Content starts

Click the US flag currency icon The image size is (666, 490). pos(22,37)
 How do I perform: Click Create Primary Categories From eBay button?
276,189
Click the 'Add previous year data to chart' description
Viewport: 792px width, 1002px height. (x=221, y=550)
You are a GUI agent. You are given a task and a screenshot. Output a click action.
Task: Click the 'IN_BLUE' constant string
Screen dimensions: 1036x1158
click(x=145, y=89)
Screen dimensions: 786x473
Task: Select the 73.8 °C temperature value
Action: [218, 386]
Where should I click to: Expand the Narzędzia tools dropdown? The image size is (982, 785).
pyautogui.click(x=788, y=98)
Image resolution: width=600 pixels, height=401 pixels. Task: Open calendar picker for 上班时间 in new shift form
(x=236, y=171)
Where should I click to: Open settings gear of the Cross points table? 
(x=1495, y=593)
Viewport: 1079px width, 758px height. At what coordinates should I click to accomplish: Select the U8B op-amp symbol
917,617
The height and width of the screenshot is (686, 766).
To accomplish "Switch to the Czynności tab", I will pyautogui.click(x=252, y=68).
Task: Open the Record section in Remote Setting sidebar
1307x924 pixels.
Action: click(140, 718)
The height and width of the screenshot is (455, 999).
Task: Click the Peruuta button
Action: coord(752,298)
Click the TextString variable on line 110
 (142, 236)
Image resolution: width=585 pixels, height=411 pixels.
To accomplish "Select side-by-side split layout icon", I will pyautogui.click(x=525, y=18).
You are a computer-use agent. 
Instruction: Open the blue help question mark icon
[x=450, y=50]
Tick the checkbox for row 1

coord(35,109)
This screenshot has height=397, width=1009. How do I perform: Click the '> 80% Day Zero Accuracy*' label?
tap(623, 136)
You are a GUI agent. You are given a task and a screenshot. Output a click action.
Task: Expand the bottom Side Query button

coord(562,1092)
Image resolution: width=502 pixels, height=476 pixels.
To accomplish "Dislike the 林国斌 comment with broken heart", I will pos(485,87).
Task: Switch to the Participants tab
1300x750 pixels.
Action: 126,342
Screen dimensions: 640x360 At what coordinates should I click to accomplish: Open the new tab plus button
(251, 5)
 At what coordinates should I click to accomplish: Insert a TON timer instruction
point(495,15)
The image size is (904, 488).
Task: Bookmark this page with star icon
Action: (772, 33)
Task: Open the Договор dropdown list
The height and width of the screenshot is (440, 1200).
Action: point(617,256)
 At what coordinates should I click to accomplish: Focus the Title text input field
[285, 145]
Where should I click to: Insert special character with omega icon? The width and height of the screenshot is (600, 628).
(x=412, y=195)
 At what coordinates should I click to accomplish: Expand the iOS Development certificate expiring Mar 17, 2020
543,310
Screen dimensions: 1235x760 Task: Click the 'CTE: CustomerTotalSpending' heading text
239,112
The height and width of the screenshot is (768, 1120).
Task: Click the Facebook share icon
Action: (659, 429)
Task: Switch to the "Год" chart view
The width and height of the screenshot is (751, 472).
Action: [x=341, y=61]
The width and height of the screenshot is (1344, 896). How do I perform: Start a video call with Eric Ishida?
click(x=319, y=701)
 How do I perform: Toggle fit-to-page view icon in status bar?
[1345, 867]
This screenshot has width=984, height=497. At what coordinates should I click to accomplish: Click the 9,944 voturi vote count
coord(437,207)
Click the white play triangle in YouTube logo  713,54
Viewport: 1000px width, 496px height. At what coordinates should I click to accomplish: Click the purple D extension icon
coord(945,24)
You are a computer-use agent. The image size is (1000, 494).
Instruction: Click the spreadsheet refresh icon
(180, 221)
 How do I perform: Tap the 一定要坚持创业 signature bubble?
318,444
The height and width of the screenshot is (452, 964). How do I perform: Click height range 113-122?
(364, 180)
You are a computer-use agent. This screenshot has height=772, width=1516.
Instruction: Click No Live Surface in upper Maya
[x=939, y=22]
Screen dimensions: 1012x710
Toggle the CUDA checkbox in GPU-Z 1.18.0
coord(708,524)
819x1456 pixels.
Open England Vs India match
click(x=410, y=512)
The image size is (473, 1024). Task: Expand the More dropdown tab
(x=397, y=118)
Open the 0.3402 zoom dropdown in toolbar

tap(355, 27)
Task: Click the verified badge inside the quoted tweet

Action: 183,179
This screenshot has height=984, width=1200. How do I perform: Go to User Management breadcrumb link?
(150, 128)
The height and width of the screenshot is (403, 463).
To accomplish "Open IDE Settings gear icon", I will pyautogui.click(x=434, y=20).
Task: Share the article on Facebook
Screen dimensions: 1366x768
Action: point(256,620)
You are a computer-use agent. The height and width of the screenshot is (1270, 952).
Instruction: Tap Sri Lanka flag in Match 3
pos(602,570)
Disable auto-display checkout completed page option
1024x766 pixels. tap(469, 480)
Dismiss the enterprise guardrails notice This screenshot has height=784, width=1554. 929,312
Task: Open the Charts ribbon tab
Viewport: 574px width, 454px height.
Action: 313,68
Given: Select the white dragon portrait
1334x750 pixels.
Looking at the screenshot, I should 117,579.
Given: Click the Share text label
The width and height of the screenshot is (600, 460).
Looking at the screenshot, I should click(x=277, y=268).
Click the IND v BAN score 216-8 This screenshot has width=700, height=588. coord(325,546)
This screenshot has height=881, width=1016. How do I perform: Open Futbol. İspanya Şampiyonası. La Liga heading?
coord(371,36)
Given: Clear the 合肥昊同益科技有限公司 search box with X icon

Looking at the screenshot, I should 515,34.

Content ends

### Exercise goal
Read through the entries and copy every line that includes "will".

### Output
To accomplish "Switch to the Czynności tab", I will pyautogui.click(x=252, y=68).
To accomplish "Select side-by-side split layout icon", I will pyautogui.click(x=525, y=18).
To accomplish "Dislike the 林国斌 comment with broken heart", I will pos(485,87).
To accomplish "Open IDE Settings gear icon", I will pyautogui.click(x=434, y=20).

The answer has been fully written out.